The introduction of electronic payments for more than three million labourers is a complex task. A federal order specifying that all labourers should be paid through banks was meant to be enforced from January 2008, but became bogged down over the reluctance of banks to open accounts for large numbers of low-income people. Under the WPS, initiated with the support of the UAE's Central Bank, an employer must choose an agent - a bank, money exchange or financial services company - through which its workers will be paid.
Payments will have to be made by the 15th day of each month. Officials would not comment on the time frame for the rollout of the system, which will put an end to the practice of employers paying workers in cash. A ministerial order specifying the names of the businesses that should take part in the system and outlining a timetable for compliance would be issued "shortly", said Humaid bin Deemas, the undersecretary at the ministry. Construction companies, which were "high risk" in this regard, would be the priority, he added.
Companies would be given "ample time", after which those failing to comply would face "disciplinary measures", including the withdrawal of ministry services. Mr Ghobash declined to give further details of penalties. "We will do what it takes," he said. Under the system, wages can either be paid directly to money exchanges and banks to be collected by workers, or representatives from the exchange can go out to labour camps and distribute the cash. Initially, employers will choose by which method their workers will be paid.

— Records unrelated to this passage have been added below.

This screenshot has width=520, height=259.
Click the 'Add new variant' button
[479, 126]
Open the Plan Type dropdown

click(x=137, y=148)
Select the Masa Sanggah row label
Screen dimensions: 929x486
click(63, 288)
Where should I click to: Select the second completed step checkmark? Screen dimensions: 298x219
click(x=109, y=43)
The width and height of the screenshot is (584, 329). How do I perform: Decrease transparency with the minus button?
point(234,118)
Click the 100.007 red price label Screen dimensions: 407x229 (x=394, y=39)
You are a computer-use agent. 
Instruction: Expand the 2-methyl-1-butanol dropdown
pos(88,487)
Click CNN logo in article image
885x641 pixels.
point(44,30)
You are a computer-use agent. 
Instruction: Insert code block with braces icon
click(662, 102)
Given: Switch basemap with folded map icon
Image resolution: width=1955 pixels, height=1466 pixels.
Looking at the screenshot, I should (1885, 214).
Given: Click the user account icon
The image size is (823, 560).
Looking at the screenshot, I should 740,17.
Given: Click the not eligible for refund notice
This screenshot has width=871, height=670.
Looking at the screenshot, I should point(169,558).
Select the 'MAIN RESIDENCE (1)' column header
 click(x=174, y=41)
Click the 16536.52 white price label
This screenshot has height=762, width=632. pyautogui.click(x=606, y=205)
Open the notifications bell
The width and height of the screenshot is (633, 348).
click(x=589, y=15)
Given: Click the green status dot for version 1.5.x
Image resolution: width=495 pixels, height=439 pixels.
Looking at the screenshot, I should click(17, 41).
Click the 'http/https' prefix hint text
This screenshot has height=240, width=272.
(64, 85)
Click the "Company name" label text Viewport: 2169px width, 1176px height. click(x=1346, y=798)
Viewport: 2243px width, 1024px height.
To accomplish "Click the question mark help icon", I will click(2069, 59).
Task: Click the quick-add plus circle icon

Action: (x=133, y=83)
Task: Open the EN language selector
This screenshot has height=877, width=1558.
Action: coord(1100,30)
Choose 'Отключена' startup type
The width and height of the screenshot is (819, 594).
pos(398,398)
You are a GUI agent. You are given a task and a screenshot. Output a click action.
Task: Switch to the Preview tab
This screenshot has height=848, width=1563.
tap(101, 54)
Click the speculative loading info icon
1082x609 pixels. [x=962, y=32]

More than 500,000 labourers already receive their wages in this way. Samir Khosla, the managing director of Brentford, a Dubai-based contracting company, said that using an exchange as an agent had enabled his company to pay its 700 workers electronically. "This is an excellent and convenient system," he said, adding that when the exchange's staff came to disperse the salaries, they also carried remittance forms for workers who wanted to send money back to their home countries.
The company had initially had difficulty finding a viable scheme for workers who were often illiterate and unable to operate an ATM displaying instructions in Arabic and English, while bank accounts were usually available only to semi-skilled workers such as foremen or welders. However, some workers spoken to yesterday were cautious about the new system. "I want my salary in my hand - Dh900 plus overtime. I don't know how to read or write, so I won't know how to use a bank card. I don't want this new system," said Sultan Ahmed, who works on a construction site in Abu Dhabi and lives in Musaffah.
He said he was concerned that any discrepancies in pay as a result of overtime worked would take a long time to resolve through an electronic system. Abdul Kuddus, who works for Al Hussain general contracting company in Abu Dhabi, said: "I have no problems with securing the cash I get. I immediately remit most of it. "If you have a bank card, maybe you can show documents if you don't get paid, but we've never had that problem. And even if I was looking at the document or card, I wouldn't be able to tell what it said."
The importance of a comprehensive system for paying labourers has increased since the financial crisis reached the Emirates. Lawyers say they have seen a marked increase in pay disputes recently as workers seek compensation for unpaid wages, forced pay cuts and unpaid severance packages. "This will enable the jobs market to be stable and that in turn will increase productivity," commented Mr Ghobash.